If you're listening to the podcast, then you know the true definition of a vestigial organ. I guarantee you somebody does. Write in to Jon and please educate him on the absolute proper way to put that. But that's good. That can be the clue question this week. Call in and you get a free something. What can we give away? You get a free snake skin. A free snake skin? My dad's a bug man. He has plenty of those lying around. Yeah, that'd be great. Get a snake skin from dad.
We'll hook you up. Well, those are some really good tips. Very, very easy opportunities to improve your financial plan. There are other ways as well, but those are three quick tips on some of the things that might be dangling in your financial plan that are easy to grab, that low-hanging fruit, and improve it.

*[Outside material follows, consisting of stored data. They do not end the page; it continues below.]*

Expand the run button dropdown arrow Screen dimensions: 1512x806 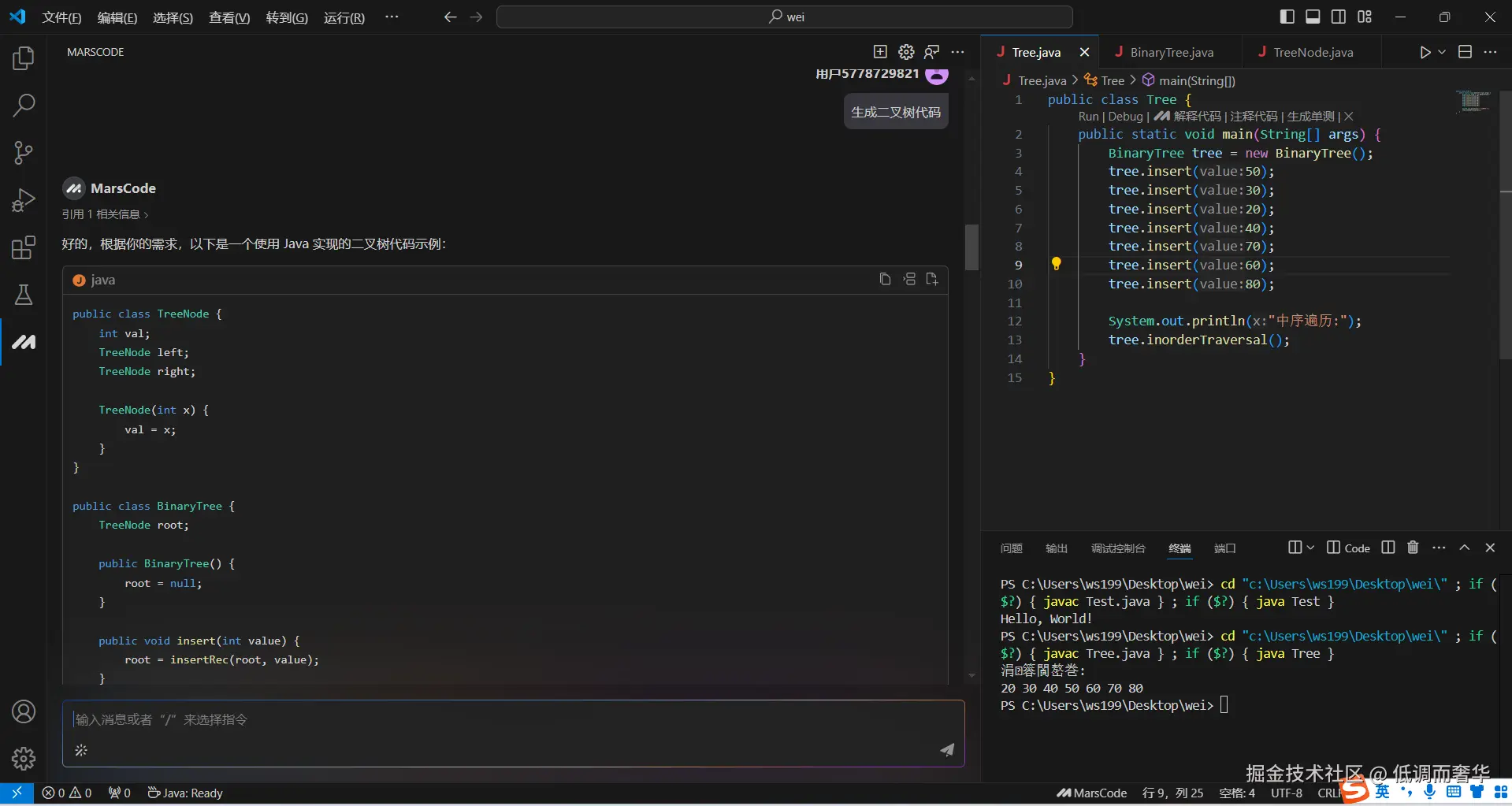pyautogui.click(x=1442, y=52)
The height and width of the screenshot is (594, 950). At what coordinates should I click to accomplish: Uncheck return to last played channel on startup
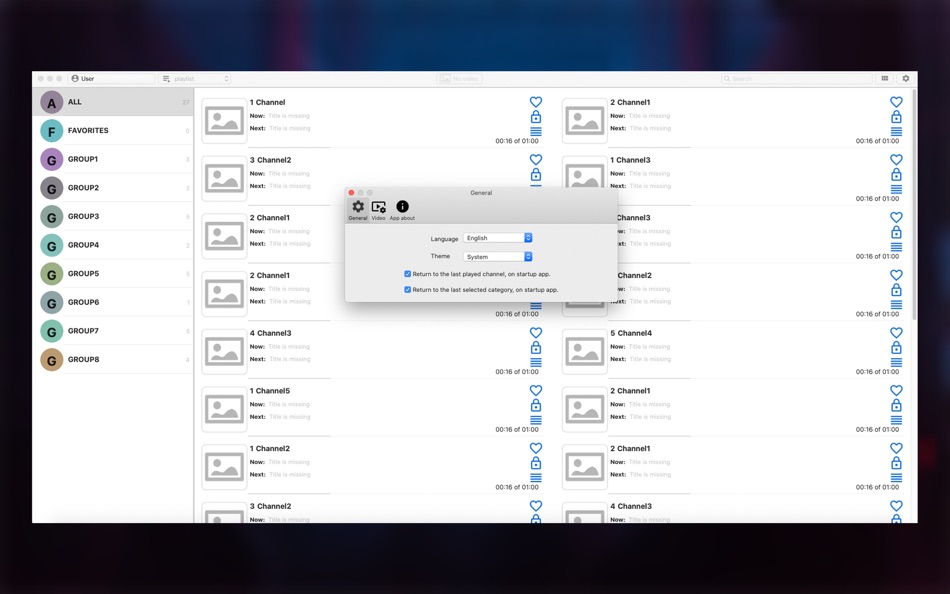point(407,273)
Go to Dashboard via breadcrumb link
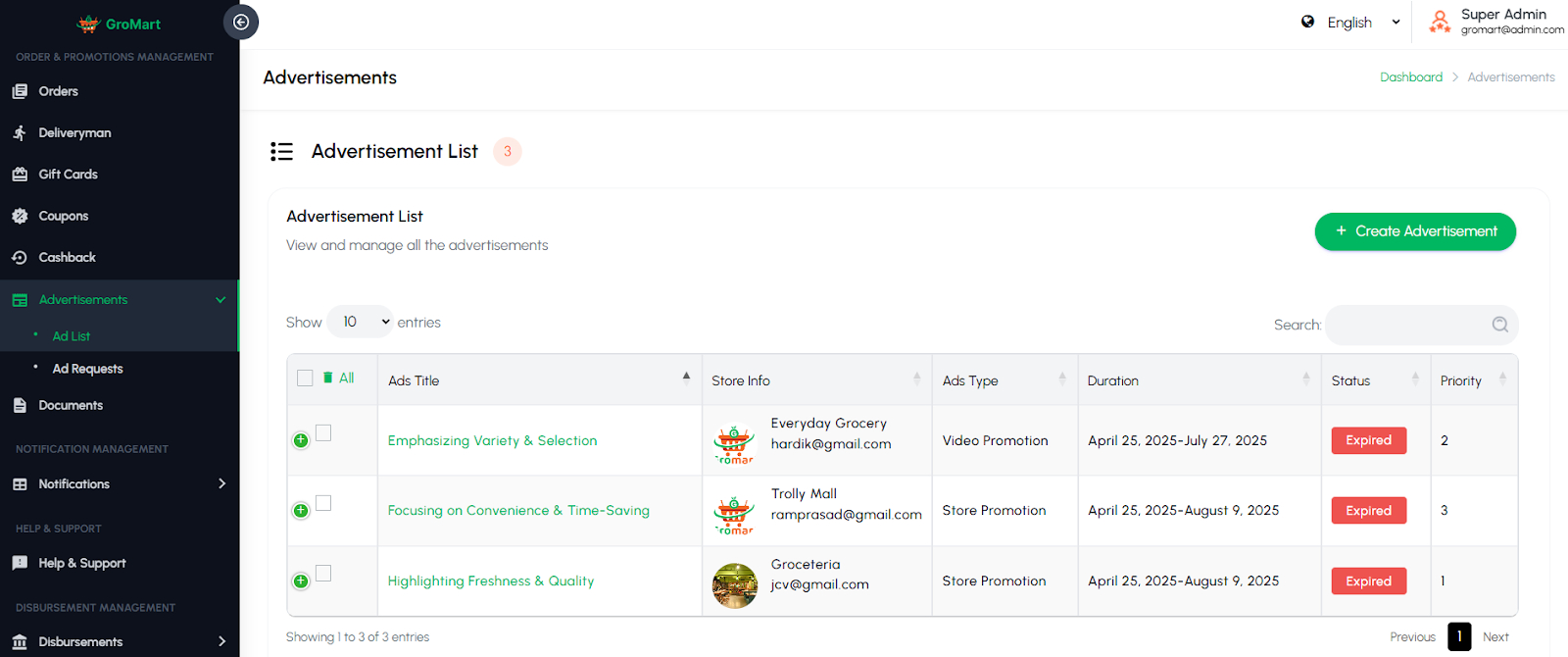 coord(1410,77)

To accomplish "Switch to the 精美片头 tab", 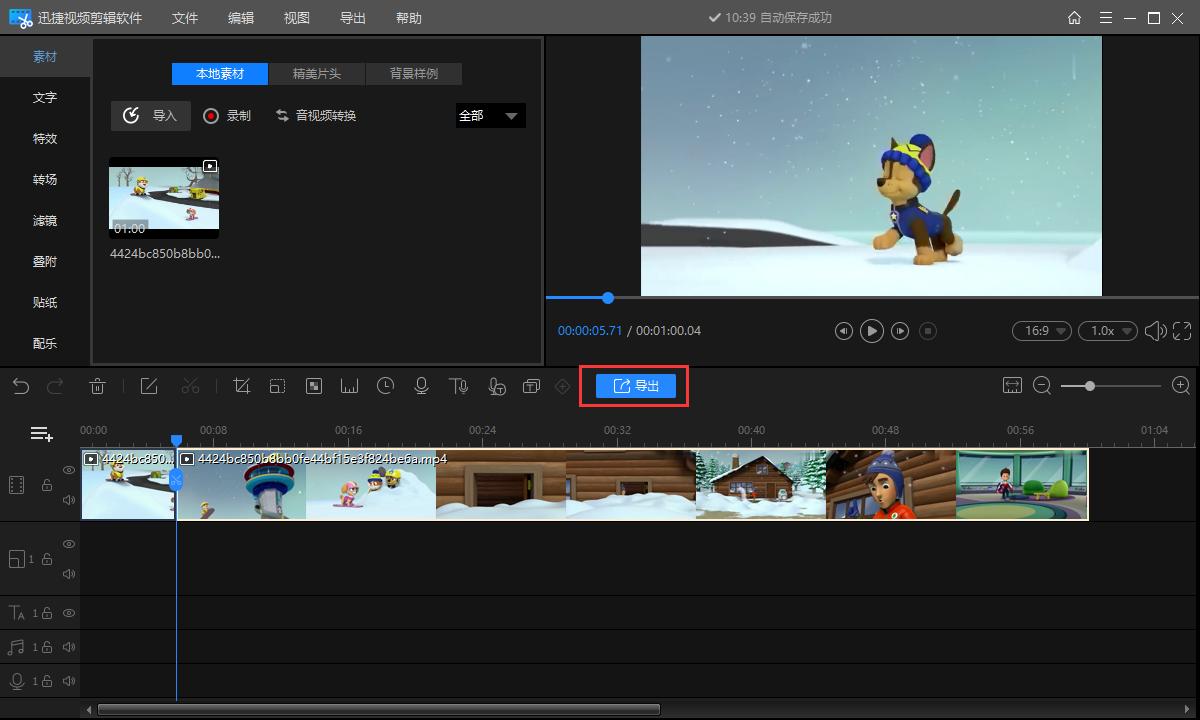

Those three easy steps really will put you on the path to a much better financial plan if you have those opportunities to improve. Jon, thanks as always for the help. I believe the human appendix would also be a vestigial organ. It was at one time theoretically used for something, but now it's just kind of there. But now we can take it out, right? It just causes problems now.
No. So don't let other vestigial organs that might cause you problems, like appendicitis in your body. You don't want appendicitis in your... We're really stretching here. Oh, male nipples. Another example.
Vestigial body part. All right. I'm reminded of the Meet the Parents clip where I have nipples. Greg, can you milk me?
Maybe in the past, but not anymore. All right. Those are your opportunities for improvement. We're going to get out of this before it gets dodgy. That's another episode of Mr. Stillman's Opus. Thanks, Jon, for the time. I'm Walter Storhold. We'll talk to you next time.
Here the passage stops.